O controle total e gestão da força de trabalho tem consolidado a valorização do capital e de aumento da extração de mais-valor, que ampliam os efeitos da superexploração, com expropriações de salário, direitos, saúde mental, física e da condição de humanidade das classes trabalhadoras. Em amplas e integradas cadeias produtivas, as formas de opressão-exploração da força de trabalho se estabelecem desde o emprego da escravização na extração das commodities primárias aos mais diversos trabalhos intelectuais, manuais e invisibilizados do “mundo digital”. Todas essas formas laborais são essenciais tanto para a consolidação de toda a parafernália digital como para os processos contínuos de mineração de dados. Porque estão integradas na apreensão de padrões sociais e comportamentais, por meio da extração, armazenagem e processamento de dados, metadados e biodados, quantificando e garantindo a mercantilização de todas as esferas da vida, bem como o crescimento de ativos econômicos desse ramo.
Se a “realidade digital” promove a intensificação laboral para aumentar a taxa de exploração, vemos que por meio do entretenimento ou pela “democratização do acesso à tecnologia”, as grandes corporações viabilizam a expropriação dos nossos biodados e um maior controle dos territórios, garantindo melhores condições nas disputas territoriais interimperialistas para torná-los em produtos comercializáveis.

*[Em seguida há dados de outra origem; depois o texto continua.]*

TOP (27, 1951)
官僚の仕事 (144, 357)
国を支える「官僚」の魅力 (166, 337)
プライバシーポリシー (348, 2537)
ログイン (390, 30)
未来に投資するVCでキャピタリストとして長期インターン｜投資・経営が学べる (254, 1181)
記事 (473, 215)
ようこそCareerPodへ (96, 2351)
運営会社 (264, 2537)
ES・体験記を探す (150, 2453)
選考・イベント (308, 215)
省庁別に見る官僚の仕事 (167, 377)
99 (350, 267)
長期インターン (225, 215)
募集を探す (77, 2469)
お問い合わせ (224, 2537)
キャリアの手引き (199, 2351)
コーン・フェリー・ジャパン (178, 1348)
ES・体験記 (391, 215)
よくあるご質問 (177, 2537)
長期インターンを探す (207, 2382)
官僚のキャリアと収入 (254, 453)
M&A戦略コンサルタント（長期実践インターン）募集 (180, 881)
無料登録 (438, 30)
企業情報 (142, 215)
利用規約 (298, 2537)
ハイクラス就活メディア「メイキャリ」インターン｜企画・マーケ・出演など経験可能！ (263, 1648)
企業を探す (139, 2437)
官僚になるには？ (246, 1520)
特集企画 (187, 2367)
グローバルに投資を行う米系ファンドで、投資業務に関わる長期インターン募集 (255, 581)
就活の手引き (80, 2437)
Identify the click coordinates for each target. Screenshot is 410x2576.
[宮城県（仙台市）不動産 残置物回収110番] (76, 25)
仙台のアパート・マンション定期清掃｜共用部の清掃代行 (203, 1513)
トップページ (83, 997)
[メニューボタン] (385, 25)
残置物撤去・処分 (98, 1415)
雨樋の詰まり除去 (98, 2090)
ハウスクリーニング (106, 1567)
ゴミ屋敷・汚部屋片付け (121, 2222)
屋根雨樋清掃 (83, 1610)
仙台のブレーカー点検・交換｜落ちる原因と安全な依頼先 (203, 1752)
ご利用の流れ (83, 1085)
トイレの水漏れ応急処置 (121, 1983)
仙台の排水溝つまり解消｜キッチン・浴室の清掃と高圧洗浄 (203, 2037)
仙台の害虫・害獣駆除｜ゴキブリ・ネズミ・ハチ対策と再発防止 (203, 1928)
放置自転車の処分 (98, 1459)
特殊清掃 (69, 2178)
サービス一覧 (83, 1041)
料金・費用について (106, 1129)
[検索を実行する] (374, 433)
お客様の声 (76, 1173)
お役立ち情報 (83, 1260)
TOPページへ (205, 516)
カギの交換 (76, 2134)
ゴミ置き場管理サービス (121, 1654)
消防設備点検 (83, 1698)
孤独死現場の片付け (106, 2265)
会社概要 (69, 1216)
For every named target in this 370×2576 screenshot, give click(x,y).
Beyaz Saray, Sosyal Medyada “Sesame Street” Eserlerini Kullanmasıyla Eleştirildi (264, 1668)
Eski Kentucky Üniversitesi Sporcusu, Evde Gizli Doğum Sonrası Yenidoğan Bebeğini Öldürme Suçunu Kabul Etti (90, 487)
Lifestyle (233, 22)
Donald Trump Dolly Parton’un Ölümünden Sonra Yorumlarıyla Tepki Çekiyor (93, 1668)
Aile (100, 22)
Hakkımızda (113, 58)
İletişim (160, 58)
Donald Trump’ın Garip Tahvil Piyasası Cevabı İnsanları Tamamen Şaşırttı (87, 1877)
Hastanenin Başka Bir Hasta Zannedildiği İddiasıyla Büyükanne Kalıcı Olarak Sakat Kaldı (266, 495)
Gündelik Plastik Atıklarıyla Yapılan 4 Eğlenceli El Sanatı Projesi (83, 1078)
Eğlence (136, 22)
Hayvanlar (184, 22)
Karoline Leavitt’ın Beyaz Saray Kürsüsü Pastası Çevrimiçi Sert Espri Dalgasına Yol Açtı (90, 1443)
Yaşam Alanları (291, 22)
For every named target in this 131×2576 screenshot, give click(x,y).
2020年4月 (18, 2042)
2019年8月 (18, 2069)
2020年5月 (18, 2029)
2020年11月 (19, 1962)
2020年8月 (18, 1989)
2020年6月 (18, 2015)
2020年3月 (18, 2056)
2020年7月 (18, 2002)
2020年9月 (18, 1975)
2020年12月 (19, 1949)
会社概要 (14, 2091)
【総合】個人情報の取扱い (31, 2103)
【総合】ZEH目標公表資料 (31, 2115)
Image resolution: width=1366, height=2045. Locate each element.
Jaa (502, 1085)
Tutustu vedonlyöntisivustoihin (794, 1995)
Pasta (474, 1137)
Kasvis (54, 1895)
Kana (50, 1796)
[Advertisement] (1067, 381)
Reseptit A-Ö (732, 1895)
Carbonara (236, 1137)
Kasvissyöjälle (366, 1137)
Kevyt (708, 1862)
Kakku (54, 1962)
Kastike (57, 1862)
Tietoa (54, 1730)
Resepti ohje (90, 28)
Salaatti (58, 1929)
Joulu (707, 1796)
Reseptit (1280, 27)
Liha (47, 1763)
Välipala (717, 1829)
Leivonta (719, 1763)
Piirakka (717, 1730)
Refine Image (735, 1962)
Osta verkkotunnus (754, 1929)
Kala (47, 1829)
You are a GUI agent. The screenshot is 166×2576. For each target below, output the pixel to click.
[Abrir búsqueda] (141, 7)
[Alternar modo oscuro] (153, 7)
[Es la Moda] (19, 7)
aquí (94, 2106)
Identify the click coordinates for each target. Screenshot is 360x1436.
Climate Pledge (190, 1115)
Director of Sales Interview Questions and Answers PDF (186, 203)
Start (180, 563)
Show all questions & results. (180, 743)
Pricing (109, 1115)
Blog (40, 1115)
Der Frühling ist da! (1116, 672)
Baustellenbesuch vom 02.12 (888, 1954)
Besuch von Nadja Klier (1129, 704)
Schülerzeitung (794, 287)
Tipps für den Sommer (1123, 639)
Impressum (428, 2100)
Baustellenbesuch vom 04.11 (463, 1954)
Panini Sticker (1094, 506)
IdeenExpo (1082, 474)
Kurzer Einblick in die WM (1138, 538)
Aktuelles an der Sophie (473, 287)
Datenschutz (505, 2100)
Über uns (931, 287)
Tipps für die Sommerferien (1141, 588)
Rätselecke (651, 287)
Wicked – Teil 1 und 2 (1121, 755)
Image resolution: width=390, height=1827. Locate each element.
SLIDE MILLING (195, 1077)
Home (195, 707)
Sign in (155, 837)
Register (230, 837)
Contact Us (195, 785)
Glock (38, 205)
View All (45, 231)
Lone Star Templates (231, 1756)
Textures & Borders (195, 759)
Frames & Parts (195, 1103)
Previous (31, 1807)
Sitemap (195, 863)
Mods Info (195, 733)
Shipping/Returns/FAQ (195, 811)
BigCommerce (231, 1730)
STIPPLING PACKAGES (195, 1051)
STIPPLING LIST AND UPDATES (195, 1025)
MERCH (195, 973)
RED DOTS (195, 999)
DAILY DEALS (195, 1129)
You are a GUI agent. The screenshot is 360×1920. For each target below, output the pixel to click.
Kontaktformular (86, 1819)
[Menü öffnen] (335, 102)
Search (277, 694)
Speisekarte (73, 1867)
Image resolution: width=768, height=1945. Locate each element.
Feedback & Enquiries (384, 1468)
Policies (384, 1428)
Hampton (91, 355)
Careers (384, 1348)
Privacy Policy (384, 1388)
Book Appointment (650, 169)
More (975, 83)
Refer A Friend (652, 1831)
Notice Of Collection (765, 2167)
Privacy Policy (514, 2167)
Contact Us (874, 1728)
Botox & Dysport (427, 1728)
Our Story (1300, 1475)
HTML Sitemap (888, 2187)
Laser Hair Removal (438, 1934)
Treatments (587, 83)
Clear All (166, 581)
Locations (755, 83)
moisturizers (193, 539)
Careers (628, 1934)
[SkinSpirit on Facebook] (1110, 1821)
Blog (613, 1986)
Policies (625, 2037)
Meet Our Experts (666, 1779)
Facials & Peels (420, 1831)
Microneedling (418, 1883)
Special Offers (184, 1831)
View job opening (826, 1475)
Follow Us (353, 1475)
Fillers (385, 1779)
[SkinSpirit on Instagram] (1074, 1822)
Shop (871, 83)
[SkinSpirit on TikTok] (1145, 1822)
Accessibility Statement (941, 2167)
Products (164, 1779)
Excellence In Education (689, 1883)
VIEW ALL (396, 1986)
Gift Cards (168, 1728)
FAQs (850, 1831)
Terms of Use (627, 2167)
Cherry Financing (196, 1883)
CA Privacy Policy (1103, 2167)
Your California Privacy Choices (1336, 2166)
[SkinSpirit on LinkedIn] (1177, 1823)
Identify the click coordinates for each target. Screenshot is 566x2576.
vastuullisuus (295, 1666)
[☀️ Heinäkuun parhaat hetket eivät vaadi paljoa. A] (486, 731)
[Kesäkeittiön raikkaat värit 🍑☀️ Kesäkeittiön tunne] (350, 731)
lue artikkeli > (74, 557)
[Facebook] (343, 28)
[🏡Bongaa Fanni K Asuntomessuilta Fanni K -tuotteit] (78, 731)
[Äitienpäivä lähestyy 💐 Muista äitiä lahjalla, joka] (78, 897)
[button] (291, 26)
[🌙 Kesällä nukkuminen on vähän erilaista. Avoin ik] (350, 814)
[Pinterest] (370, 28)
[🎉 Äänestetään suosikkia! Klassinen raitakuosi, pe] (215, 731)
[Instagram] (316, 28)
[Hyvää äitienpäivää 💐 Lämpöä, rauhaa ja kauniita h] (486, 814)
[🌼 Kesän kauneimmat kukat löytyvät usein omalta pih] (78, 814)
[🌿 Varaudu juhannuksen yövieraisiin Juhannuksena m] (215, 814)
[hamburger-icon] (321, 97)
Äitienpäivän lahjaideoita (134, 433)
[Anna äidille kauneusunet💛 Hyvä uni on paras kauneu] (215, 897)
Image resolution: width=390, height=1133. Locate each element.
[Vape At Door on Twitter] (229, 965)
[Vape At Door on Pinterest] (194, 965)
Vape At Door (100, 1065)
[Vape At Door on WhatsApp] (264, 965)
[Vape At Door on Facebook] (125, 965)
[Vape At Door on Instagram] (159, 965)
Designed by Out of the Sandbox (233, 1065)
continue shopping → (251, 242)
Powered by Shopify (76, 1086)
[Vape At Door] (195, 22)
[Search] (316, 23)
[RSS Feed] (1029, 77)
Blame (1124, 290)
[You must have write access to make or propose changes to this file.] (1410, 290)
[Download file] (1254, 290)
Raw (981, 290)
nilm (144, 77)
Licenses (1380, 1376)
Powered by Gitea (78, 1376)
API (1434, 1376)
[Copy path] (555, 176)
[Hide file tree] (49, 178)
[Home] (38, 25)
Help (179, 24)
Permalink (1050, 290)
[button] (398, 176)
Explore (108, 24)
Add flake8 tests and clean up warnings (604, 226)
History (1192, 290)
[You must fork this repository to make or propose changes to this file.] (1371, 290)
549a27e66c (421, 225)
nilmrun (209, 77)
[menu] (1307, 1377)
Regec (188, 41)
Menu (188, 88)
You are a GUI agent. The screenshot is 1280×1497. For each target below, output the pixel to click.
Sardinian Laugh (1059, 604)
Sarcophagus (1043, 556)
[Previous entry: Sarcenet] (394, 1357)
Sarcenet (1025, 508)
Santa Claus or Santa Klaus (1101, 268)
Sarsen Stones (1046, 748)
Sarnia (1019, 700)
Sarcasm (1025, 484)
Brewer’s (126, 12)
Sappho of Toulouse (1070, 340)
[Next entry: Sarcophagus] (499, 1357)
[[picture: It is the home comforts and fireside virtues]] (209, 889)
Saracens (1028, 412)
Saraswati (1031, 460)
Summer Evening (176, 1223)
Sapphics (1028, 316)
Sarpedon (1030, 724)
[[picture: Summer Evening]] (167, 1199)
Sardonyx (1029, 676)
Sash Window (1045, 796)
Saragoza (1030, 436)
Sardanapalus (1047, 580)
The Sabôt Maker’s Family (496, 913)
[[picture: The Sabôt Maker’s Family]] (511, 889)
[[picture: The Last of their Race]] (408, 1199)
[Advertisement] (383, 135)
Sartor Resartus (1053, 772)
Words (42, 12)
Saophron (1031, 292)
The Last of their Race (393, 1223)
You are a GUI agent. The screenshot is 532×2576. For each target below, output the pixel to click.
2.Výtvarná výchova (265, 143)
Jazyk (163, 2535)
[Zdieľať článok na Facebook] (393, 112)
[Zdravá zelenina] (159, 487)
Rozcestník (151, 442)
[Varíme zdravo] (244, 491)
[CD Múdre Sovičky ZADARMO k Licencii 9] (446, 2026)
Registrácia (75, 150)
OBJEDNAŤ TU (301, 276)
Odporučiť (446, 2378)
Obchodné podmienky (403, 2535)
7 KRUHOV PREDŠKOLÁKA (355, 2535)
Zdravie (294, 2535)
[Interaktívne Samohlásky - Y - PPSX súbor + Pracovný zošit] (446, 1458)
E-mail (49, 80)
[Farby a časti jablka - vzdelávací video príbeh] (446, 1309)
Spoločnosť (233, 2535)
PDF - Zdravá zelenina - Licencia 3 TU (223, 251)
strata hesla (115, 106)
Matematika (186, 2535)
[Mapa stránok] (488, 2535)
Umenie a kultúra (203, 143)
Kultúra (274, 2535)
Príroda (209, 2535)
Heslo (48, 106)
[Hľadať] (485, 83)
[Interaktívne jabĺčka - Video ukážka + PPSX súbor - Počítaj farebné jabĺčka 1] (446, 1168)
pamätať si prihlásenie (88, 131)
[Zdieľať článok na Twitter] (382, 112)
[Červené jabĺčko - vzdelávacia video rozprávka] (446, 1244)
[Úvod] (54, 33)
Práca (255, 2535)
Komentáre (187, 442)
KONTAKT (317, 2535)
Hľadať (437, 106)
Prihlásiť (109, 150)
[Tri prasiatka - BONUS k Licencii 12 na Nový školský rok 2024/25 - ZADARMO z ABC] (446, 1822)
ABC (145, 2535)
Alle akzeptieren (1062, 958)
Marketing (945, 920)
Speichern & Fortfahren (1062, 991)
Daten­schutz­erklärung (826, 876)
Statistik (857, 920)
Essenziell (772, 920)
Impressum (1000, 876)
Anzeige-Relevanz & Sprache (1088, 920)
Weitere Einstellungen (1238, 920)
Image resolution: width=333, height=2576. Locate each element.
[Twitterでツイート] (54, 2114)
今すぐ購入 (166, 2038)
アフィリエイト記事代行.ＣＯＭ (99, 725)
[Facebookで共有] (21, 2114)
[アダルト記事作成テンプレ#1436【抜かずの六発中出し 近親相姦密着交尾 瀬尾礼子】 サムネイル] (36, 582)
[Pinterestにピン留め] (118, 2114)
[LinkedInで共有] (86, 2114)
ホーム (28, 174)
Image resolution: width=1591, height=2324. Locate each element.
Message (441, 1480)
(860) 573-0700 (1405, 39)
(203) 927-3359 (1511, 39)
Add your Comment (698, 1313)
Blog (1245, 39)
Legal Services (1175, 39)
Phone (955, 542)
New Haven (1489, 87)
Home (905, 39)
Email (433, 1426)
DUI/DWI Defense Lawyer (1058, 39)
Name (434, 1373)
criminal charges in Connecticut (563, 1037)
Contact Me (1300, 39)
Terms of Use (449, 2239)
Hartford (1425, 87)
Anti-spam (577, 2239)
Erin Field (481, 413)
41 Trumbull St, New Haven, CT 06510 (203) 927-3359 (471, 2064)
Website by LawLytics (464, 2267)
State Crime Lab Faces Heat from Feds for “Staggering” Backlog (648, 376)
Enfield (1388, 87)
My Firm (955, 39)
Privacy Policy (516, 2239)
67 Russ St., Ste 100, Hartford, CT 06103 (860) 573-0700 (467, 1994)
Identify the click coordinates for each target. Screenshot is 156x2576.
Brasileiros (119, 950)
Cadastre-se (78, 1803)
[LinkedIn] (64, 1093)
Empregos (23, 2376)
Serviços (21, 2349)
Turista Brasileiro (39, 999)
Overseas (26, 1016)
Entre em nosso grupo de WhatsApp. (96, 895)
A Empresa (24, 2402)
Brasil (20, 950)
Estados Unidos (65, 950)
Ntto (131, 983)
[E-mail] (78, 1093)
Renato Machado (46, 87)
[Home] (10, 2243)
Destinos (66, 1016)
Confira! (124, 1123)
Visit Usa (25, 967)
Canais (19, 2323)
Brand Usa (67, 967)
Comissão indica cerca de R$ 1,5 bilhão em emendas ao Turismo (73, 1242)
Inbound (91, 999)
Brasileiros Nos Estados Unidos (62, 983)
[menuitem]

O resultado é o aumento exponencial da violência intrínseca ao capitalismo com a destruição de nossos biomas para a expansão do agronegócio e da extração de minérios para uma melhor integração mundial entre as cadeias produtivas para a coleta e armazenagem de dados e biodados. Situação que aumenta agudamente os efeitos impiedosos da opressão-superexploração capitalista nas economias dependentes, principalmente para as pessoas racializadas e generificadas, que compõem majoritariamente as taxas de desemprego, fome e escravização.